Students’ behavior is an integral factor that underpins academic performance. Research continues to show that the modern learning environment has increasingly become unpredictable. In the wake of web 2.0 tools including digital media, smartphones, and tablets, the spread of information has become easier than ever thought before. Urban schools stand a greater risk of witnessing negative students’ behaviors than those located in rural areas. Recent research has shown students get into dangerous behavior including radicalization, homosexuality, cyberbullying, violence, and gender-based victimization (Allodi, 2010). As such, the management of students to behaviors has gained increased attention to protecting them from indulging in dangerous groups such as terrorists, serial killers, and rape gangs.

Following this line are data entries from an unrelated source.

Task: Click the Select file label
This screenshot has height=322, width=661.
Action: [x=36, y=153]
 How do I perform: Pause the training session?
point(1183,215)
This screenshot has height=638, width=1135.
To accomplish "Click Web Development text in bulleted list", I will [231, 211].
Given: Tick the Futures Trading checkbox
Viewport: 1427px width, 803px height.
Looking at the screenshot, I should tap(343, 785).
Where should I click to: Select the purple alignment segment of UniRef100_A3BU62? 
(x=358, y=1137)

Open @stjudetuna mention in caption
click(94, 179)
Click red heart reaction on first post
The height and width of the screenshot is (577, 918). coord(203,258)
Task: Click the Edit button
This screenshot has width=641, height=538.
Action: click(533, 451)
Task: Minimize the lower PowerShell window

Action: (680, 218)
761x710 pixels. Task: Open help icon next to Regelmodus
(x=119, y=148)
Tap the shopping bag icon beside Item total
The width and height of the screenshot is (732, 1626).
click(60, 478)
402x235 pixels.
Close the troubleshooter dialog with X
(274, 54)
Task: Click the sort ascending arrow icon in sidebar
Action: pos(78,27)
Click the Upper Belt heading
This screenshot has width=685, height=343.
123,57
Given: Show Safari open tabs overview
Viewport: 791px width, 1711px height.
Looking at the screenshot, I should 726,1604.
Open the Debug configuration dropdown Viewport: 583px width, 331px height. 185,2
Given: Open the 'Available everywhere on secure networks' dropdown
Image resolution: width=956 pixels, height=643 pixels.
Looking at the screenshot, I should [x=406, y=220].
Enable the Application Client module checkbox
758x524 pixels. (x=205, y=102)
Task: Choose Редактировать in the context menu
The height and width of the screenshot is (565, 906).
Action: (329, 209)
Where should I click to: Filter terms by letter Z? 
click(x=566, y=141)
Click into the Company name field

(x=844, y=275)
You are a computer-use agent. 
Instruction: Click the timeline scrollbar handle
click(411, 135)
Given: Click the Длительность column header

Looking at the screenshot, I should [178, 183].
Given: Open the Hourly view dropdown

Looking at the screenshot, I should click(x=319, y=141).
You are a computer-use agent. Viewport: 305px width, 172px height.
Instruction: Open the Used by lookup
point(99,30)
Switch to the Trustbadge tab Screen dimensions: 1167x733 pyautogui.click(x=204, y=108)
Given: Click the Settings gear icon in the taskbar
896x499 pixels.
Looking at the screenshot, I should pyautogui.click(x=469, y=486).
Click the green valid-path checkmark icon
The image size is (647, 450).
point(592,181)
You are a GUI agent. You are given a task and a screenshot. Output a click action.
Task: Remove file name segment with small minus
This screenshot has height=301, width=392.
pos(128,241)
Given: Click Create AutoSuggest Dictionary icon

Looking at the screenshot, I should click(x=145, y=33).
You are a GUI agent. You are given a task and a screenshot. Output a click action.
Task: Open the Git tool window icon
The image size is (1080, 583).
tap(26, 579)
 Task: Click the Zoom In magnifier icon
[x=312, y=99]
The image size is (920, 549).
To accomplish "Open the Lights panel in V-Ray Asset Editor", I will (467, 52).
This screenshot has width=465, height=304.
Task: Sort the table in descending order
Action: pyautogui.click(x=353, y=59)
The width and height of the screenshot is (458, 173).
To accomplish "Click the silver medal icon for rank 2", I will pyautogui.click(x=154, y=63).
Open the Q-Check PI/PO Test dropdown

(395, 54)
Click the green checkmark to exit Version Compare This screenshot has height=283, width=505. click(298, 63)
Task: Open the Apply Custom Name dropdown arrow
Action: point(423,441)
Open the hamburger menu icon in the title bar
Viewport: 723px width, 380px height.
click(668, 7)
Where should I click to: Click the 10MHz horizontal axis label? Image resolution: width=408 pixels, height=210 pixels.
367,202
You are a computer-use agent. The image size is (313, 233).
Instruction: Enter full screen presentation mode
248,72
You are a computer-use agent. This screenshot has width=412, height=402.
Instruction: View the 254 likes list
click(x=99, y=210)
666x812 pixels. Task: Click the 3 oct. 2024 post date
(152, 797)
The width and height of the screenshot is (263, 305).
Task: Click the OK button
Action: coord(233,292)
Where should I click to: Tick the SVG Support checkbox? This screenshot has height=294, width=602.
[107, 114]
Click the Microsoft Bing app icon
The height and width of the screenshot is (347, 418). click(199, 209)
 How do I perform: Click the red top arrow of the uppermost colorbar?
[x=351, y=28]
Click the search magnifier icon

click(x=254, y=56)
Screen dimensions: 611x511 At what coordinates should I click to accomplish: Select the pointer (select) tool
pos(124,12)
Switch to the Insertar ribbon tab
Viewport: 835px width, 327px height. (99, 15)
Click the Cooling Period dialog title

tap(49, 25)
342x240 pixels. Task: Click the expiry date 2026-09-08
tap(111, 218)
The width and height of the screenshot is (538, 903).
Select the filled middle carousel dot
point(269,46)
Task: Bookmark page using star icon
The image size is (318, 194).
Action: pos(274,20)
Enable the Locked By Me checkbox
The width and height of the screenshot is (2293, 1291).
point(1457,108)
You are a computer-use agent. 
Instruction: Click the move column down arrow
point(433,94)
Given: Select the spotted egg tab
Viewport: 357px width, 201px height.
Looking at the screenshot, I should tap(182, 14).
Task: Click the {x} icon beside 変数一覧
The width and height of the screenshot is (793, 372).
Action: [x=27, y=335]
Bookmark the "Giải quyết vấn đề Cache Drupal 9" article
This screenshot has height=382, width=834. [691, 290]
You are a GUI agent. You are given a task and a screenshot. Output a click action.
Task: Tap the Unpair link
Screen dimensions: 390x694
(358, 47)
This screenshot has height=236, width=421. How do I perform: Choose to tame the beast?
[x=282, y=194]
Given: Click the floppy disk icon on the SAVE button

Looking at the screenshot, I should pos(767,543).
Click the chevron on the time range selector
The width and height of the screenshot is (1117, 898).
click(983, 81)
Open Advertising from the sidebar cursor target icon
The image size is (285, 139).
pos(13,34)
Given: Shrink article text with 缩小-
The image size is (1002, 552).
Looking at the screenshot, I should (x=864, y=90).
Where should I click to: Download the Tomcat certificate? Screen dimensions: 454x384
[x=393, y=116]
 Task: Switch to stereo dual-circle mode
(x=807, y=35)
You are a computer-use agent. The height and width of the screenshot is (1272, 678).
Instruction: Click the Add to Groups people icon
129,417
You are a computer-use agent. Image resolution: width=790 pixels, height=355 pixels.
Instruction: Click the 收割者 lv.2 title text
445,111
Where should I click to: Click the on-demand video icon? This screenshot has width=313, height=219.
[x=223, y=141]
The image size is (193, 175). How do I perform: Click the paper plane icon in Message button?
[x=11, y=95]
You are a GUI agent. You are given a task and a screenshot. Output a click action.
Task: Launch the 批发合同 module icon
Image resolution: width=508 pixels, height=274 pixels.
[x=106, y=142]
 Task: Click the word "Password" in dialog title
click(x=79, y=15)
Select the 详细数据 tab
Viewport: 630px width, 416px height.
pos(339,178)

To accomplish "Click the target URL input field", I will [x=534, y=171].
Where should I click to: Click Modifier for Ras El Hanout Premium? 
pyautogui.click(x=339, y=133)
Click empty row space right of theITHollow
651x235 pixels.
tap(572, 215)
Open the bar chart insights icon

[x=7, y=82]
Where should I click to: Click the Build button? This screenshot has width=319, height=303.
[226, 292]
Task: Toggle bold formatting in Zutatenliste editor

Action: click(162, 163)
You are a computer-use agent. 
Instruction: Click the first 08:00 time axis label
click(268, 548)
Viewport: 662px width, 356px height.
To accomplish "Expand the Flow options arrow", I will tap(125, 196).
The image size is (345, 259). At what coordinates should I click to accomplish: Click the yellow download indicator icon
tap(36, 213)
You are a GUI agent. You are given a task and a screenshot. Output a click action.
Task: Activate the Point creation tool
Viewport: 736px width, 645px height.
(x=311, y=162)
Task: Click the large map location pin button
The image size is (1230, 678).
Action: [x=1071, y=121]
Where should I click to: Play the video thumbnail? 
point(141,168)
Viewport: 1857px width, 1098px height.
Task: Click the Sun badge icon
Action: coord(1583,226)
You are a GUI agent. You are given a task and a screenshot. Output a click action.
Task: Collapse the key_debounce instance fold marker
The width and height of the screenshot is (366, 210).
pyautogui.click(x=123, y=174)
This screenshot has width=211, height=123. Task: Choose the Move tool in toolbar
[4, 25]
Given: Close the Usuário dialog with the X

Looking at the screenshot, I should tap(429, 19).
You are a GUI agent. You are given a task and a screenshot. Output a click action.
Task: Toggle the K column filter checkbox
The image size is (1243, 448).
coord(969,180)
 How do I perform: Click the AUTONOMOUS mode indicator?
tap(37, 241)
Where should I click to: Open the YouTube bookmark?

The implementation of the school-wide positive behavior interventions and support with students has been deemed as an effective strategy to handle behavioral challenges in schools. The proposed study seeks to investigate the suitability of positive behavior interventions in addressing behavioral problems of students in an urban school. The PBIS is a tested and proven model of behavior management that scholars have praised for its effectiveness. Given the changing behavior of students due to diversity and exposure to the wave of changes witnessed in areas of technology and information sharing, educators have been obliged by the school districts and governments to adopt proactive mechanisms in containing unacceptable behaviors in learning environments. Research shows that despite maintaining safe and conducive learning environments, school educators reveal that cases of disruptive and challenging behavior among learners. Incidences of school shootings have risen in the recent past, providing an inevitable danger of negative students’ behaviors. Most learning institutions have utilized typical interventions that are described as being punitive rather than positive. Reactive and punitive behavior interventions have proved futile in many cases necessitating the need for advanced school-wide behavior intervention programs. This need led to the birth of PBIS. However, there is limited evidence on the effectiveness of PBIS in managing behavior problems.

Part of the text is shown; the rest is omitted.